DOCUMENT EXCERPT: Begin

Xenia · 02/08/2012 10:54

I don't really like or need dairy or soy. I think most people can adapt their diet to change it after a while. I amn ot sure if I have read the Diet Trap but all the paleo/primal websites and those about diet for health (Dr Wahls and MS and Dr de Maisons and depression and eating disorders) all seem to be coming to pretty much the same conclusion - eat unprocessed food as we used to eat it. That is the message I would want to get over. If you eat some dairy or you want some carb fine but make the basics food in its natural state and we would reverse the world obesity and health epidemics.

flatpackhamster · 02/08/2012 10:55

ItsAllGoingToBeFine

Considering the number of people on this planet it is pretty inefficient /unsustainable to eat animals/animal products, far more efficient to use that land to raise crops to feed humans directly.

DOCUMENT EXCERPT: End

WORK INSTRUCTION A
In the forum posts about diet, why is eating animals and animal products called inefficient? Answer in one to three sentences.
WORK INSTRUCTION B
Reproduce the stretch of the forum posts about diet from "flatpackhamster · 02/08/2012" through "feed humans directly.".
WORK INSTRUCTION C
Write what comes next in the forum posts about diet, picking up after the last sentence shown.
The entries come from a separate source, not from the forum posts about diet.

SUPPLIED ENTRIES: Begin

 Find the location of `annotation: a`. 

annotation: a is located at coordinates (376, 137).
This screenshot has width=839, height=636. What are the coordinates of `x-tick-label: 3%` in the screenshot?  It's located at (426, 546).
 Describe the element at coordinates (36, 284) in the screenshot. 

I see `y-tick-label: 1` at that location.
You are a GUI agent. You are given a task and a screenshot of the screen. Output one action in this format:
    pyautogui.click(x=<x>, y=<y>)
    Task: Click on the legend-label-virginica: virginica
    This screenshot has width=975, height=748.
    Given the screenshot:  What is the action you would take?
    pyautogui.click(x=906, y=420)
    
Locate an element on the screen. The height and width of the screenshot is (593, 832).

SUPPLIED ENTRIES: End

YOUR RESPONSE A
The number of people on the planet is so large that raising animals is inefficient and unsustainable. The land would be used more efficiently to grow crops that feed humans directly.

YOUR RESPONSE B
flatpackhamster · 02/08/2012 10:55

ItsAllGoingToBeFine

Considering the number of people on this planet it is pretty inefficient /unsustainable to eat animals/animal products, far more efficient to use that land to raise crops to feed humans directly.

YOUR RESPONSE C
I see this claim consistently, and it's made by city-dwelling vegans who have absolutely no idea about agriculture. But if you want to grow wheat on the Welsh hills, then be my guest. Apparently the foolish farmers who rear sheep on them don't realise the greater efficiency that can be obtained.

sieglinde · 02/08/2012 13:26

flatpack, rotfl. Good point. Wheat is only borderline hardy in the UK - see all those straight lines that end in a U-turn through it? That's the pesticide and fungicide and herbicide truck - it goes round about once every 3 weeks.

Actually the really disastrous wheat is the imported stuff from Canada with its very heavy gluten load. Virtually all bread contains it. In England, even so-called heritage long-straw wheat dates from the late 1960s. So wheat bread is not tried and tested... also think about other grains, of which the best are probably oats, rye and barley. Make your own wild yeast, too.

Ask your vegans how they get Vitamin B12, flatpack.

ItsAllGoingToBeFine · 02/08/2012 13:36

I get my B12 from various supplements/supplemented foods sieglinde it's really not hard.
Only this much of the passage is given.